Algeta ASA has announced that Bayer has received a positive opinion from the European Medicines Agency's (EMA) Committee for Medicinal Products for Human Use (CHMP) recommending radium Ra 223 dichloride (radium-223) for approval with a proposed indication for the treatment of adults with castration-resistant prostate cancer, symptomatic bone metastases and no known visceral metastases.
The decision of the European Commission (EC) on the approval is expected in the fourth quarter of 2013.
Radium Ra 223 dichloride was approved by the US Food and Drug Administration (FDA) in May under the brand name Xofigo®.
The CHMP recommendation is based on data from the pivotal phase III ALSYMPCA (ALpharadin in SYMptomatic Prostate CAncer) trial.

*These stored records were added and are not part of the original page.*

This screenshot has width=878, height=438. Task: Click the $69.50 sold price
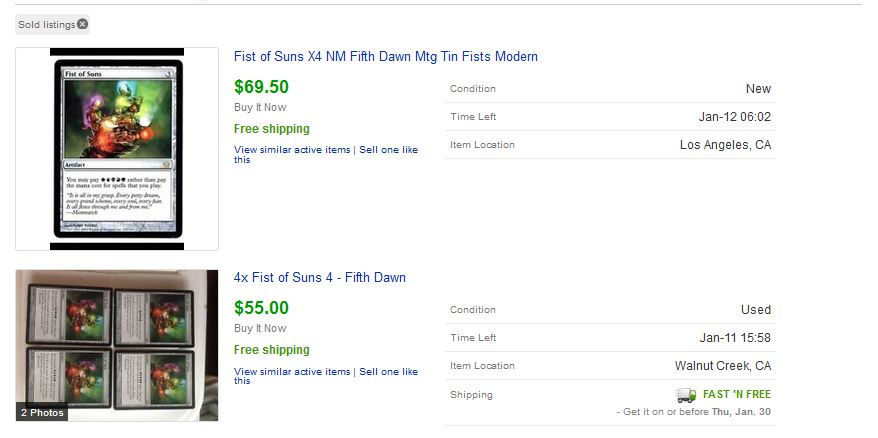[261, 87]
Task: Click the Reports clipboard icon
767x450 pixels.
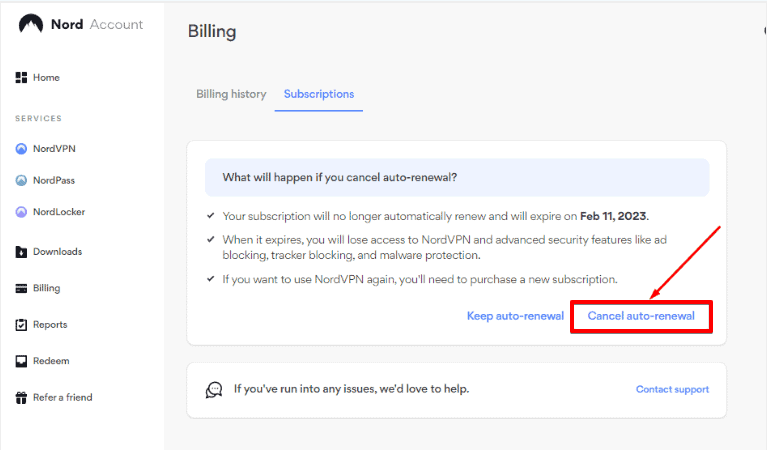Action: coord(21,325)
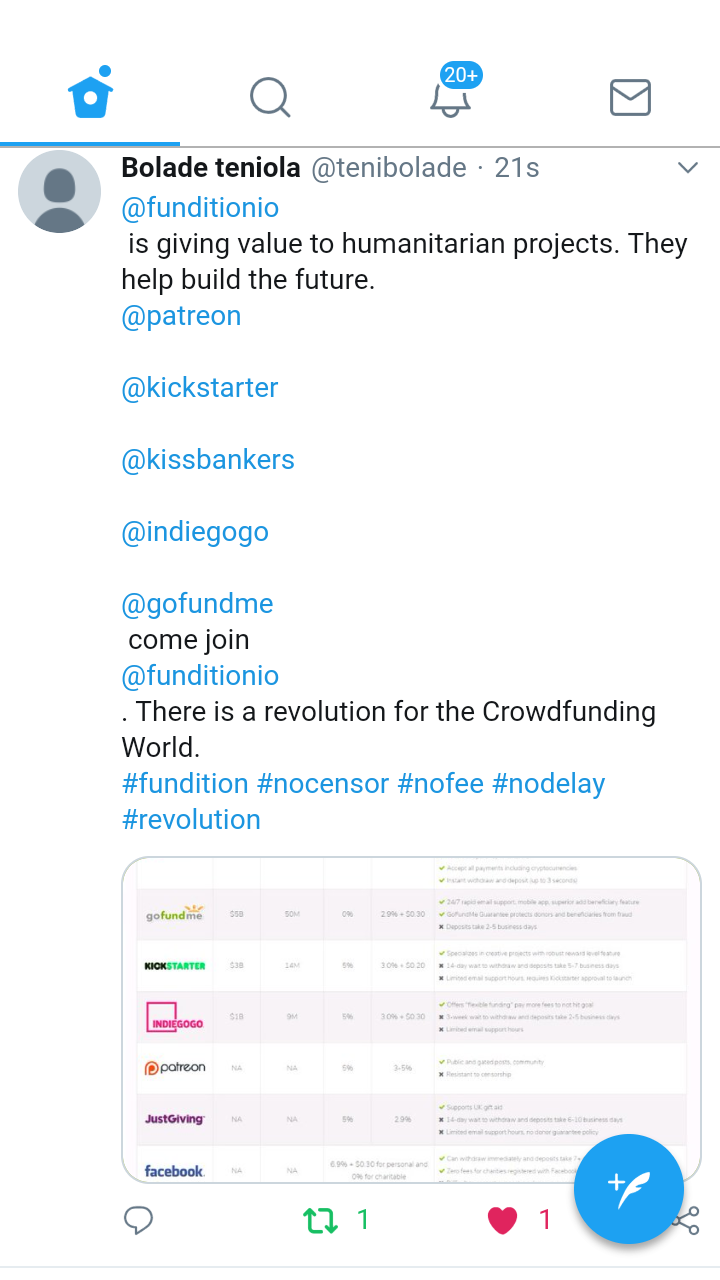Open the Search tab

click(269, 98)
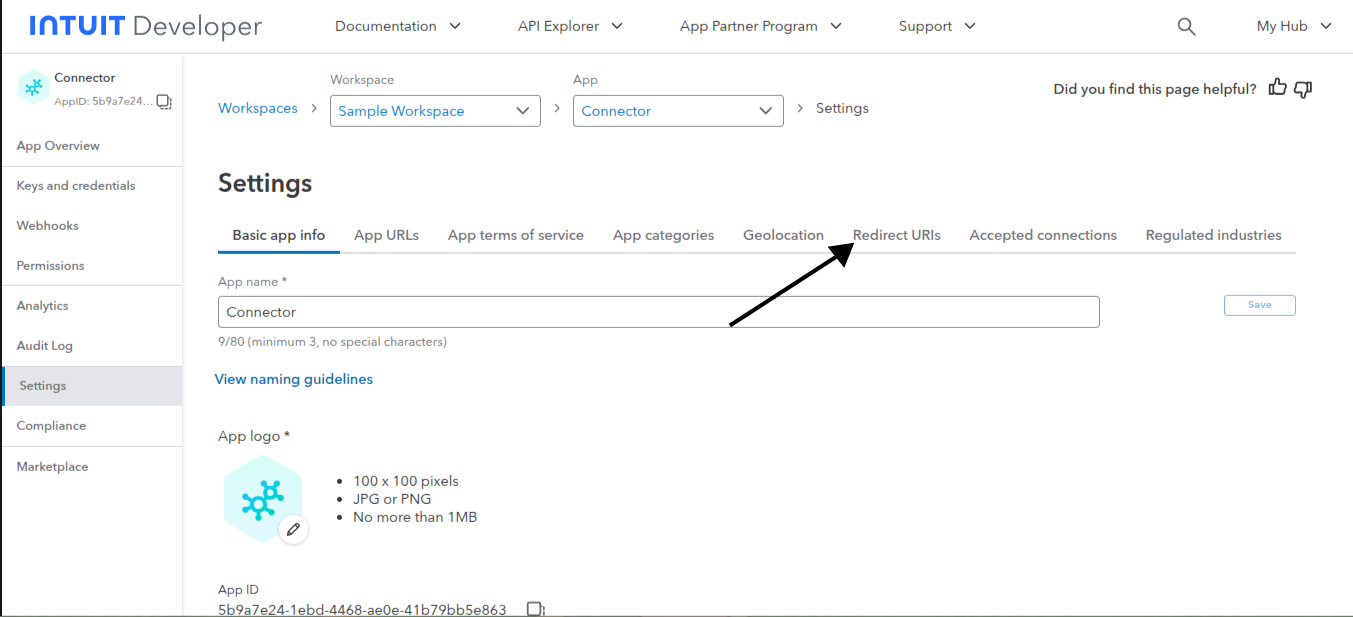The height and width of the screenshot is (617, 1353).
Task: Click the thumbs up feedback icon
Action: tap(1277, 88)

Andrew Kay, Algeta’s President & CEO, said: “Today’s positive opinion from the CHMP marks an important step in the anticipated approval of radium-223 in Europe. This recommendation, soon after Xofigo’s US approval and launch, again highlights the need for a new therapeutic option that has been shown to significantly improve survival in prostate cancer patients whose disease has spread to the bones. We are committed to working with Bayer to ensure patients and physicians in Europe gain access to radium-223 as soon as possible.”
“This recommendation confirms the safety and efficacy of radium-223 as a potential treatment option for patients suffering from castration-resistant prostate cancer with bone metastases, a debilitating and potentially deadly condition,” said Christopher Parker, MD, Principal Investigator of the ALSYMPCA trial and Consultant Clinical Oncologist at The Royal Marsden NHS Foundation Trust, London, and The Institute of Cancer Research, London.
Parker continued, “There are many men with this disease who could potentially benefit from the availability of radium-223 due to its unique ability to extend life and delay symptomatic skeletal events such as spinal cord compression and the need for external beam radiation therapy for bone pain.”